The MEC board said bon voyage with a European trip for Wilson and his wife, Ann.

Three Mississippians made the event starry.

Ben Napier, who with his wife, Erin, is co-host of the Laurel-based “Home Town” show on the HGTV  — connected a few dots.

“If I had known you were going to have Robin [Robinson], and Sanderson Farms chicken [for lunch] we could’ve done this in Laurel,” which is where the poultry producer is headquartered, Napier joked. Robinson, a Sanderson Farms officer, is departing as MEC chairwoman and will be replaced by William Yates III.

Mac McAnally entertains with one of his compositions.

The home restoration show took off with a whoosh this year on the cable network and the viewing audience is seeing a “story about Mississippi that they haven’t heard before,” Erin Napier said.

“We [have] a diverse, beautiful, creative and powerful economy in our state,” she began, which, Ben interjected, “is a “big small town.”

That close-knit quality, the Napiers explained to HGTV producers, is how the show’s pilot debut scored a record 2.3 million viewers.

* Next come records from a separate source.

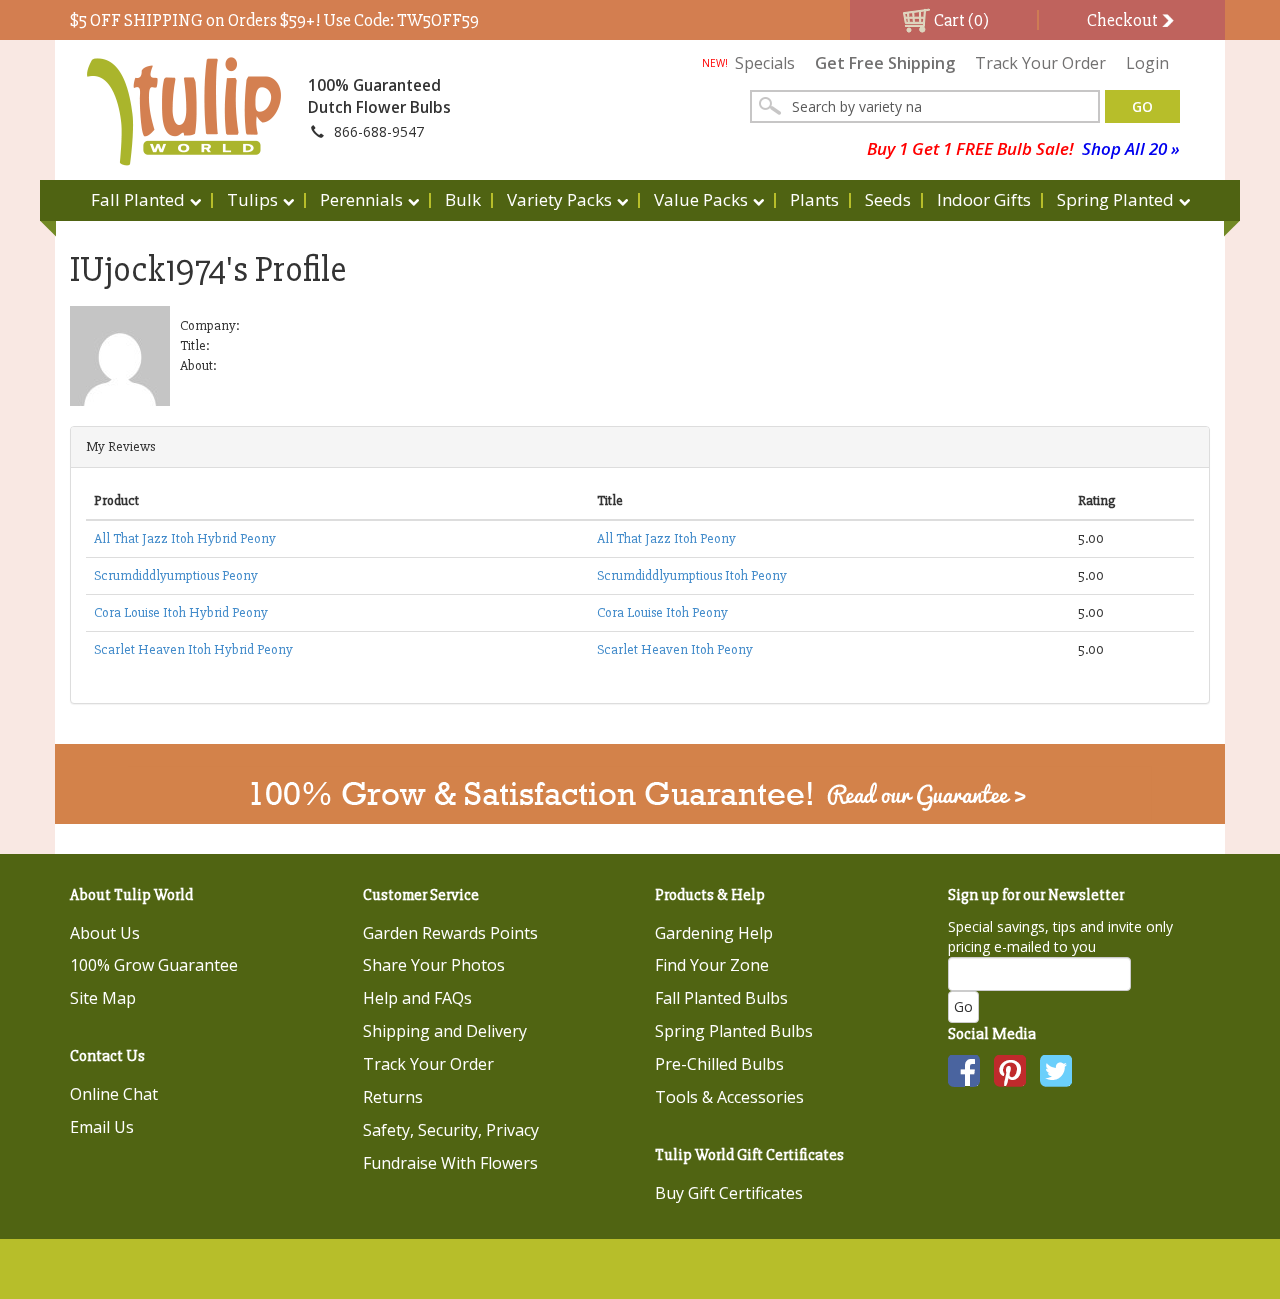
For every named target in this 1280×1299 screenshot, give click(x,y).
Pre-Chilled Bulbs (719, 1064)
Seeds (888, 199)
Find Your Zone (712, 965)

Mac McAnally, who grew up in Belmont, Miss., and is an eight-time winner of the Country Music Association Musician of the Year, a noted songwriter and recording artist and a member of Jimmy Buffet’s Coral Reefer Band, was on hand to celebrate Mississippi.

Mississippi’s reputation as a creative state “goes all the around the world,” McAnally said, recalling the spontaeous applause the state’s name elicited when he and Buffet were on a tour of Australia and New Zealand.

He recalled that his mother would always admonish him when he was growing up to “make some use of yourself” as he was leaving the house.

“That’s the way I want to look at every morning . . . whether it’s been a good brother to my sisters or better neighbor to my neighbors or a better ex-husband to my ex-wife.”

He said his song “It’s My Job” explains that outlook.

“Doing your best makes everything better,” he told the gathering.

Smallness seemed to be a theme of the show.

The running joke is that Wilson hails from “a state with three counties, two at high tide,” Delaware.

 Waller got in a zinger in the event, which had elements of a good-natured roast. Waller said he and the rest of the staff took up a collection to buy the Wilsons a jonboat so they could paddle along the shores of Delaware at high tide.

But Wilson said he and his wife are Mississippians and will continue to live here, though they’ll avoid the long, hot summers of Mississippi by staying at his wife’s family’s cottage on the Chesapeake Bay.

In a way, Wilson got in the last word. Each vase of flowers on the tables at the luncheon had a card with Wilson’s closing in all his  thousands of emails: “Keep the Faith!”